Segment Open
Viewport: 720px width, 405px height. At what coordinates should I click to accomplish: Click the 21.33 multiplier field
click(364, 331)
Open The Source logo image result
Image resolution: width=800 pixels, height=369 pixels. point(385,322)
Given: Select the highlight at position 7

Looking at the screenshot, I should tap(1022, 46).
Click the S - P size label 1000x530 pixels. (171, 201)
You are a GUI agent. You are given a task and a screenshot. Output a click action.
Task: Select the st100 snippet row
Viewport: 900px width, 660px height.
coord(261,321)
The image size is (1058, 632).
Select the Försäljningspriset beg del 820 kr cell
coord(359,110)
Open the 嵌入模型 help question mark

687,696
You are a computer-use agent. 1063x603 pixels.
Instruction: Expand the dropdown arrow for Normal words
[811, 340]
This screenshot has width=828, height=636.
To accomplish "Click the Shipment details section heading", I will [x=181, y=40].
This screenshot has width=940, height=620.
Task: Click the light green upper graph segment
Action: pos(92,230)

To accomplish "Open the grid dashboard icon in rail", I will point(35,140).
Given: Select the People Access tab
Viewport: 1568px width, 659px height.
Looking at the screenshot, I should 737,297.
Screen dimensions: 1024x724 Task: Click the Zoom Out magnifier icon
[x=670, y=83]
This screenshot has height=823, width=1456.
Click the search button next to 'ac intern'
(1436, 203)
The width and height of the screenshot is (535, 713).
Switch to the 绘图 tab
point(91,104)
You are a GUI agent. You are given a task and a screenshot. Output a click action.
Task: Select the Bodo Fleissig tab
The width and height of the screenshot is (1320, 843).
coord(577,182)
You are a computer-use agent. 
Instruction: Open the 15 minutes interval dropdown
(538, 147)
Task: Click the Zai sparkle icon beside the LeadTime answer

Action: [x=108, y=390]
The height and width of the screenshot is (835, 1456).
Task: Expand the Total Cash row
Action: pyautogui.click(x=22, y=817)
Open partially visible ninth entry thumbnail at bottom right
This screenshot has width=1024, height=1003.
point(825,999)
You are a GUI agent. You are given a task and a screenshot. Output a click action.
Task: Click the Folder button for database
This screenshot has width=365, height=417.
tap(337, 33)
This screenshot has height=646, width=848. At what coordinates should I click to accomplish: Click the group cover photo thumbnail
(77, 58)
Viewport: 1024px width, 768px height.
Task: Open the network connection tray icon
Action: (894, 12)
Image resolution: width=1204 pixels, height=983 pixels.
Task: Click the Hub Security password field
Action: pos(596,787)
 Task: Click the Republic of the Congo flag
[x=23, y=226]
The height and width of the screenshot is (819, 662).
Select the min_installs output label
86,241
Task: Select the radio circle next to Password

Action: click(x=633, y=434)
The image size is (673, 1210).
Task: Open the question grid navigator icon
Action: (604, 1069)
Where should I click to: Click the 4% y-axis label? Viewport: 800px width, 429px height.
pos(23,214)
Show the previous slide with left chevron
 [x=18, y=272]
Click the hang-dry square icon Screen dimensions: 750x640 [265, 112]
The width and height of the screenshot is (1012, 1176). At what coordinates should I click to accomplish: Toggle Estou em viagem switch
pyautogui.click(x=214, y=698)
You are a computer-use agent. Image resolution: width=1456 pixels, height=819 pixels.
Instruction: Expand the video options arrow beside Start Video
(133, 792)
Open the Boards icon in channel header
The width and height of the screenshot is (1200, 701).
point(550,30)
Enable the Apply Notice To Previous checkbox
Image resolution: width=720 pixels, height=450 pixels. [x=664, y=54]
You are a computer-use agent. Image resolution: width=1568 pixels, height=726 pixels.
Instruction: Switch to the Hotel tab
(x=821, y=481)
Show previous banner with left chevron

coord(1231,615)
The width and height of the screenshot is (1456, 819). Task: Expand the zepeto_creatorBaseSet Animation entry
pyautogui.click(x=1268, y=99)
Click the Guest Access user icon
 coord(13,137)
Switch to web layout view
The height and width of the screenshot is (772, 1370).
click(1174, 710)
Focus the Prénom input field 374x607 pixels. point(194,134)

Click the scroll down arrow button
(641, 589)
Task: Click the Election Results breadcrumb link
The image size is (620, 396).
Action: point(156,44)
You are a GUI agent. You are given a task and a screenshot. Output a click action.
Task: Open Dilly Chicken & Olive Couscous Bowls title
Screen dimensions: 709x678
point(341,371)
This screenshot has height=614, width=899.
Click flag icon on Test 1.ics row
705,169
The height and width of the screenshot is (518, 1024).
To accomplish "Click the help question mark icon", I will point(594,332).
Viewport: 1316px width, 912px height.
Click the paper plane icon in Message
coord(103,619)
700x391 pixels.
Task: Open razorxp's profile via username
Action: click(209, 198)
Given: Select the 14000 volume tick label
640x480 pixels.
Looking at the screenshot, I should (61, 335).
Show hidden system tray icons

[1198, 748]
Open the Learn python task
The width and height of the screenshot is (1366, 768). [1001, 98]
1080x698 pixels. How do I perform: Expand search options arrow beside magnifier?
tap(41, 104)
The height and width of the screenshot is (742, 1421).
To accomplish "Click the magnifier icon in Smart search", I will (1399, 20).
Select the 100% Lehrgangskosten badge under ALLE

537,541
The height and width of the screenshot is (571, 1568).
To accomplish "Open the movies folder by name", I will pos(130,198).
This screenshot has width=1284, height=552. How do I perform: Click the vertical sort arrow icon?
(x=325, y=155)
Segment Closed
■ About this exercise ■
Using the records above, count the lines containing "computer". Give no words besides the number.

■ Exercise output ■
4